Obsessão

Como era impossível aplacar minha fixação pela atriz Keira Knightley – ela tão distante lá em sua terra natal, a misteriosa Londres, ou incursionando na esplendorosa Hollywood, eu aqui nessa cidade onde Judas perdeu as botas –, resolvi que se encontrasse alguém com nome idêntico, com beleza ao menos aproximada, eu bem poderia redirecionar esse meu obsessivo desejo de posse. Não foi fácil, mas consegui; ela trabalhava no caixa de um banco e trazia no peito um crachá de identificação – ali, no peito, o nome mais lindo do mundo, o nome mágico: Keira. Em poucos dias, vasculhando o seu dia a dia, eu sabia de sua vida muito mais que seus primos, tios, irmãos, muito mais que os seus próprios pais – ou pelo menos assim eu acreditava, ignorando a verdade filosófica duríssima: todos nós temos segredos indevassáveis.

Pela Keira Knightley brasileira fiz coisas absurdas – como uma sombra a perseguia por onde quer que fosse. No seu encalço, recolhia ao bolso o papel de bala que ela chupava. Varava madrugadas na calçada oposta ao prédio onde morava, velando seu sono e muitas vezes chorando minhas mágoas a um guarda noturno que achava tudo muito engraçado e ria como louco. Fui despedido do escritório por falta de atenção aos cálculos contábeis e tive que me submeter ao subemprego como vendedor de telessenas. A dona da pensão onde eu morava obrigou-me a procurar o Posto de Saúde – desconhecendo os males do amor, aventava que meus olhos fundos estavam relacionados aos problemas do fígado. As olheiras a complicações renais; a falta de apetite a distúrbios hepáticos. A magreza à tênia, lombrigas e outros vermes estomacais. Quanta ignorância! Na minha solidão, gemia com as exigências da carne. Keira Knightley! Mergulhava em febris masturbações, à musa escrevia quilométricos poemas sentimentais.

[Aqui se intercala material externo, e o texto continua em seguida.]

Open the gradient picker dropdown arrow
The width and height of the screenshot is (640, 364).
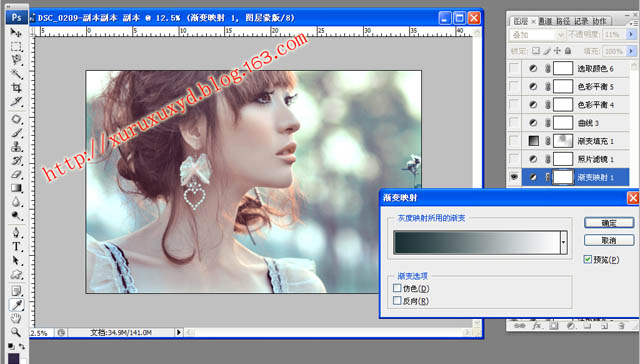pyautogui.click(x=564, y=242)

Abri uma conta no odioso estabelecimento bancário que aprisionava seus pensamentos, atenções e dedicação, fiz do local quase uma morada, todos os dias ali eu estava, esquentando as cadeiras na ala de espera pelo atendimento – assim que chegava o momento de chamar o número de minha senha, imediatamente a trocava com alguém impaciente com a espera. Com esse artifício, passava ali tardes inteiras embevecido com a figura de Keira, adorando seus lábios inebriantes quando sorria para os clientes, amando seus dedos longos e finos, admirando seus grandes olhos de corça. Penso que ela no começo se envaidecia com a intensidade de minha paixão, depois percebi que seus olhos cintilantes foram ficando mais escuros, mais tensos, mais tristes. Um dia, ao atender-me – eu ia depositar dez reais na minha conta – ela me disse sem erguer os olhos do balcão:

– Me espera lá fora após o expediente.

Sai do banco em estado de graça. Não me dei conta da passagem do tempo, mergulhado em êxtase – até que ela deixou o trabalho, cruzou por mim sem me dirigir um olhar e entrou num Corsa cinza com uma mulher na direção. As duas se abraçaram e deram o beijo na boca mais escandaloso que eu já vira. Com os olhos marejados, permaneci estático ao lado do veículo. Findo o beijo, ela olhou-me nos olhos e gritou com raiva:

– Entendeu agora?!

Acenei com a cabeça, bovinamente. O carro arrancou. Eu estava tão desalentado que me sentei no meio-fio e acendi um dos meus três cigarros diários. Minha decepção maior era o fato de ela ser lésbica. Estava assim, vazio de emoções e ideias quando um casal parou à minha frente e a mulher pediu-me o isqueiro emprestado. Enquanto ela acendia o cigarro, analisei os dois: usavam aliança de casamento, o homem era de meia-idade, fortão, talvez um ex-atleta ou um desses malucos que vivem numa academia de ginástica – a mulher teria uns vinte e sete anos, trinta no máximo, loura, as coxas sugerindo boa musculatura sob as calças apertadas, seios imponentes, provocativos. Devolveu-me o isqueiro como se ao emprestá-lo eu não tivesse feito mais que a minha obrigação.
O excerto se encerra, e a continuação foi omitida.